As bandeiras nos protestos belarussos não são a oficial do país, mas a do período pré-URSS, a vermelha-branca. Assim como aconteceu como a capital ucraniana Kyiv, que recebeu a grafia russificada de Kiev, o nome do país também foi subjugado por muitos anos. Só agora o nome Bielorrússia começa a dar licença a grafia sugerida pelos locais — Belarus.
“Como toda revolução, as mudanças estão acontecendo em nossas mentes” explica Linda em referência aos eventos na Ucrânia a partir de 2014. “Para os ucranianos, a ortografia de Kyiv importa porque desta forma demonstramos que somos um país livre e independente e queremos que outros respeitem nossa história, língua e cultura. A velha grafia “Kiev” está incorreta porque é a forma russa. A mesma história é com ‘Bielorrússia’.”
Lukashenko, em contrapartida, associa a Belarus com sua própria autoridade. Chegando a afirmar que se a Belarus caísse, a Rússia seria a próxima. Em grande estilo Luís XIV, rei francês conhecido pela frase “o Estado sou eu”, o último ditador da Europa confunde a nação belarussa consigo mesmo.
Apesar do moroso apoio da comunidade internacional, os jovens da Belarus ainda acreditam na queda de seu líder autocrata. Em tom otimista, Ivan consegue imaginar um tempo pós-Lukashenko. “Eu espero que depois disso tudo o último ditador da Europa saia envergonhado e seja julgado por todos os crimes”. Para Sônia, a esperança morre por último. Para ela, a Belarus é sua pátria e gostaria de construir seu futuro em sua nação.
Os jovens da Belarus acreditam nas mudanças e simbologia. Embalado nisso, pergunto-lhes hipoteticamente que mensagens gostariam de mandar, se possível, a Belarus, à comunidade internacional e a Lukashenko. Aqui estão suas respostas:
Sônia: “À Belarus, o governo respeita a oposição do mesmo modo que a oposição não reconhece o Poder Estatal. Sem respeito, não chegaremos a nada, porque nenhum lado parece estar pronto para um compromisso. A violência reinante assusta-me.”

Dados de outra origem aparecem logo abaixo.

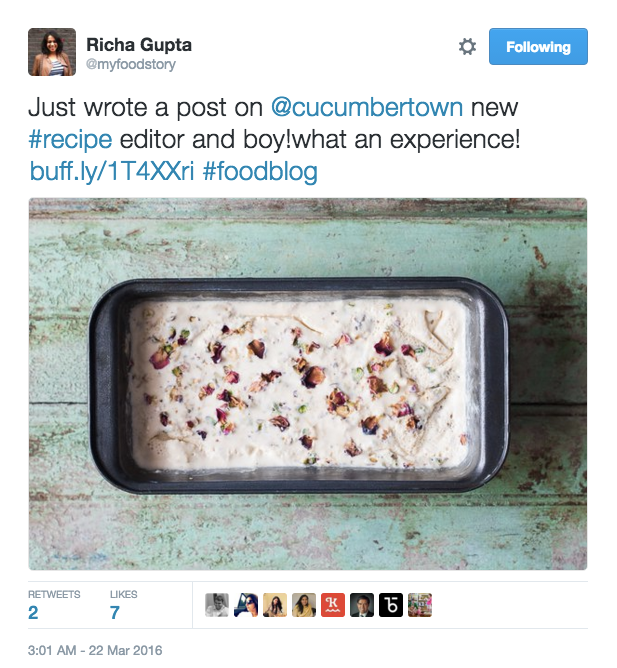Viewport: 617px width, 668px height.
Task: Open the suited man avatar
Action: coord(362,605)
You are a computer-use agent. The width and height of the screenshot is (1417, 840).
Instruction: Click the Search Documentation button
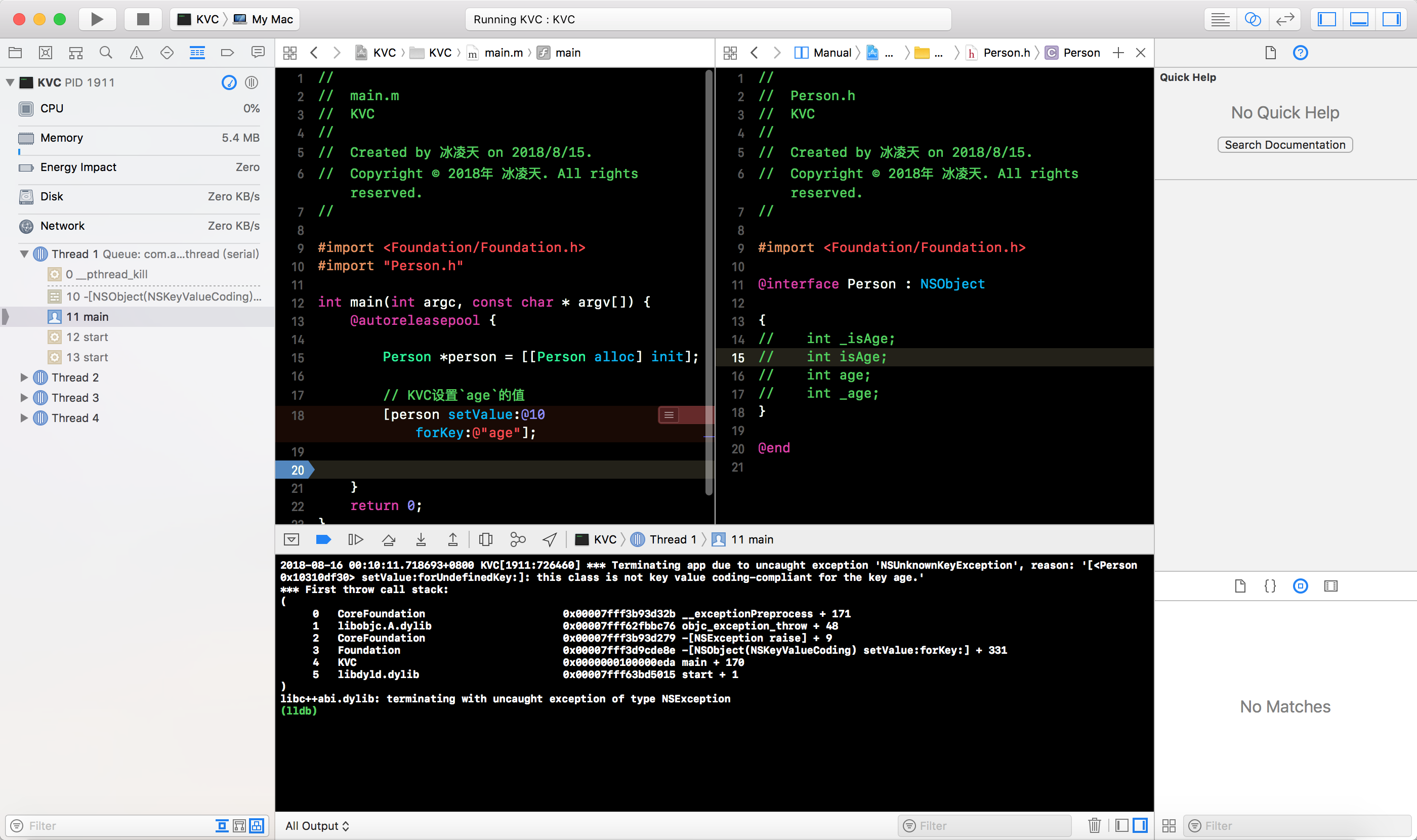[x=1284, y=145]
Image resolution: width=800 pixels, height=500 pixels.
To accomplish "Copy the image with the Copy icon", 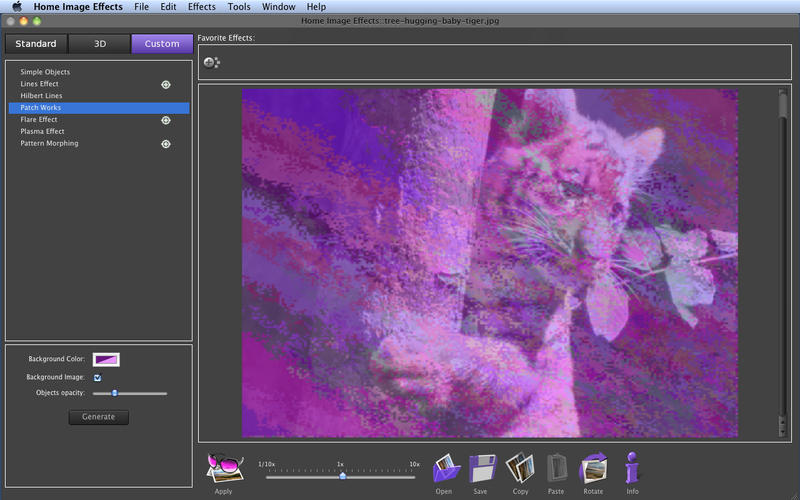I will click(x=519, y=468).
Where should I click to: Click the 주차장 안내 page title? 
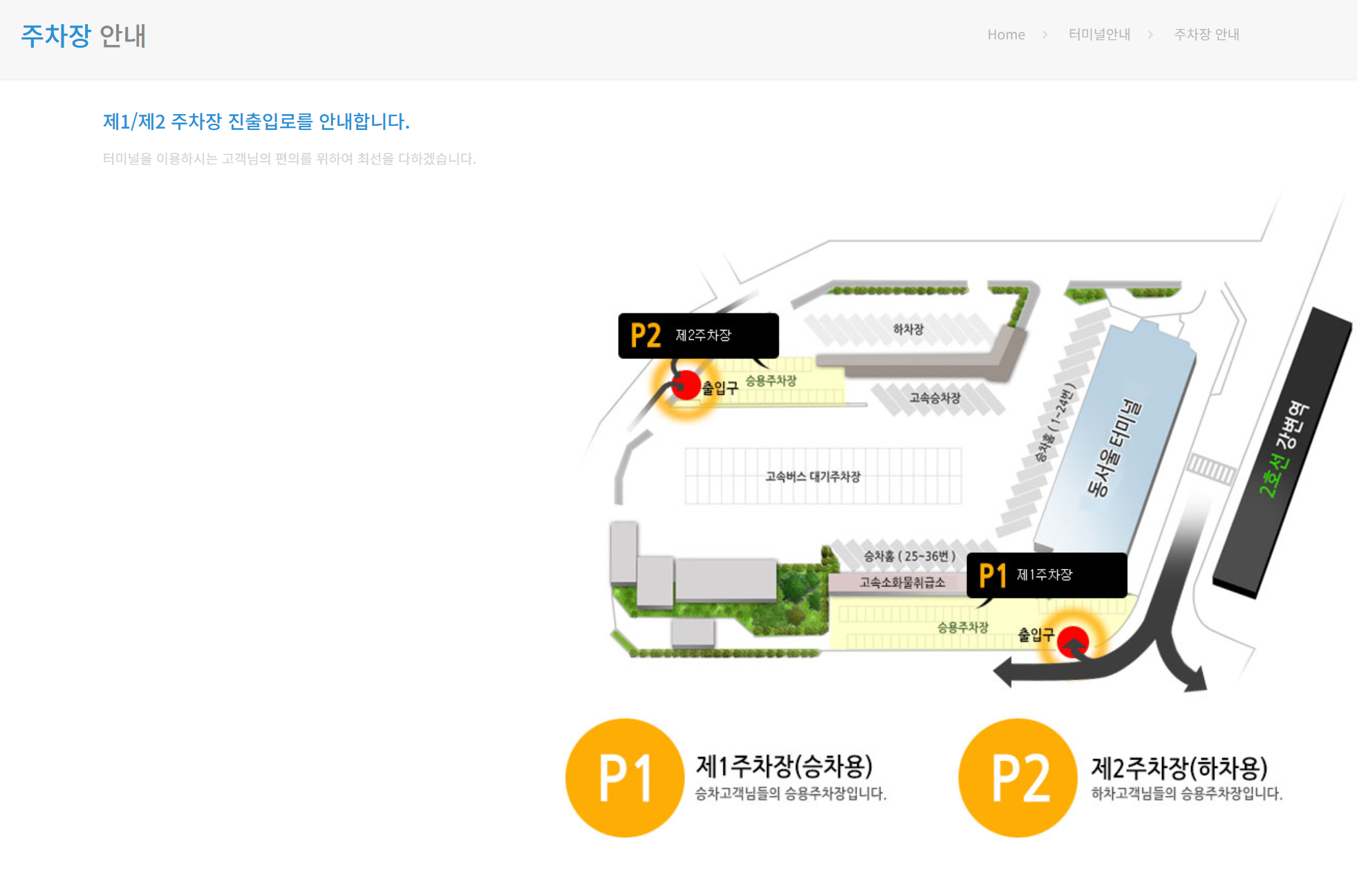(84, 36)
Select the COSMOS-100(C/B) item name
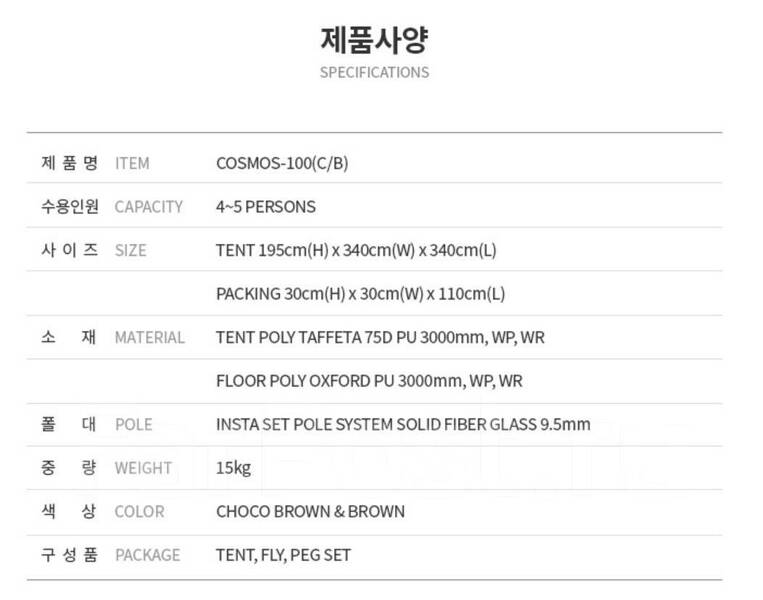This screenshot has width=763, height=600. 282,163
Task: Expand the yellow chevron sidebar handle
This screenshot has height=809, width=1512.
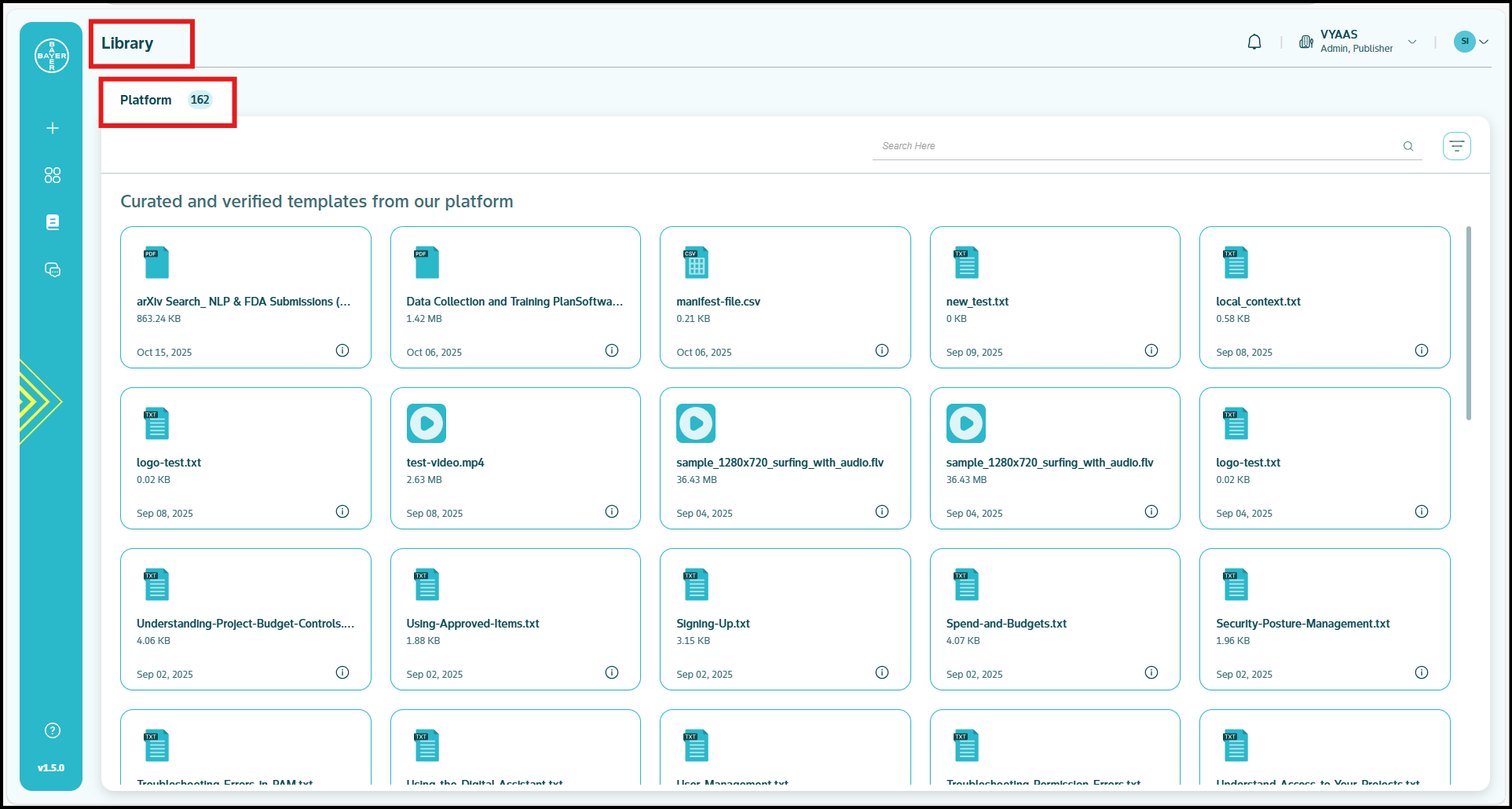Action: 39,401
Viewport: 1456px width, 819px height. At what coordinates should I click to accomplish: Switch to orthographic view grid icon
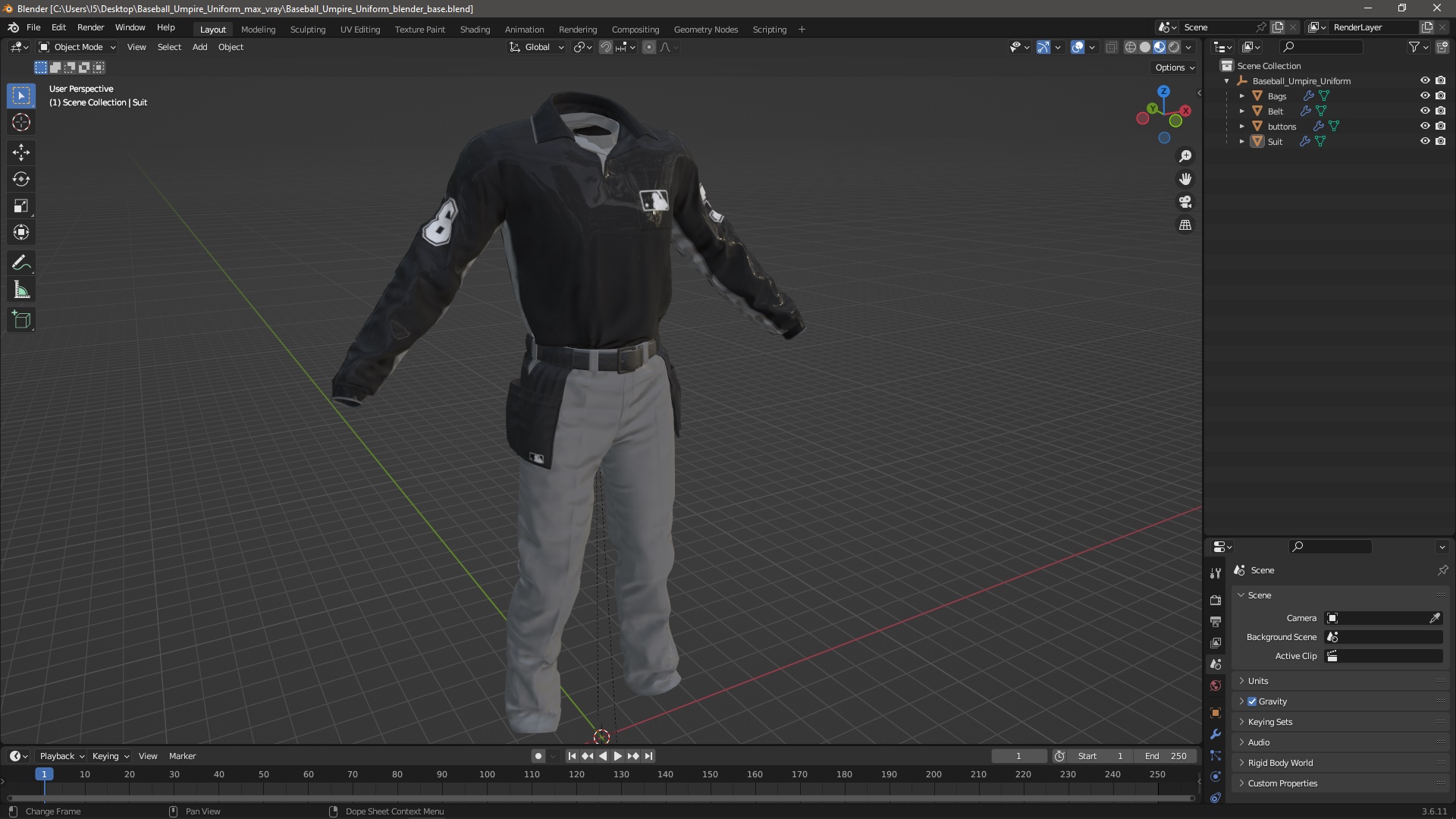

Ivan: “Ao mundo, eu quero de verdade que o mundo não nos deixe em necessidade, se tivermos que reviver e reconstruir a Belarus.”
“A Lukashenko, para o camburão!” [A frase original em russo, “в автозак!”, tornou-se uma frase de ordem durante as manifestações em referência aos camburões que sequestram os participantes como se fossem criminosos]
Mais ao fim, ele dirige mais uma mensagem. Mas esta, ao autor: “Obrigado por não ignorar a situação na Belarus!”
Observação: neste texto foram usadas as grafias Belarus e Kyiv, em detrimento de Bielorrússia e Kiev, em respeito à autonomia cultural de ambas as nações.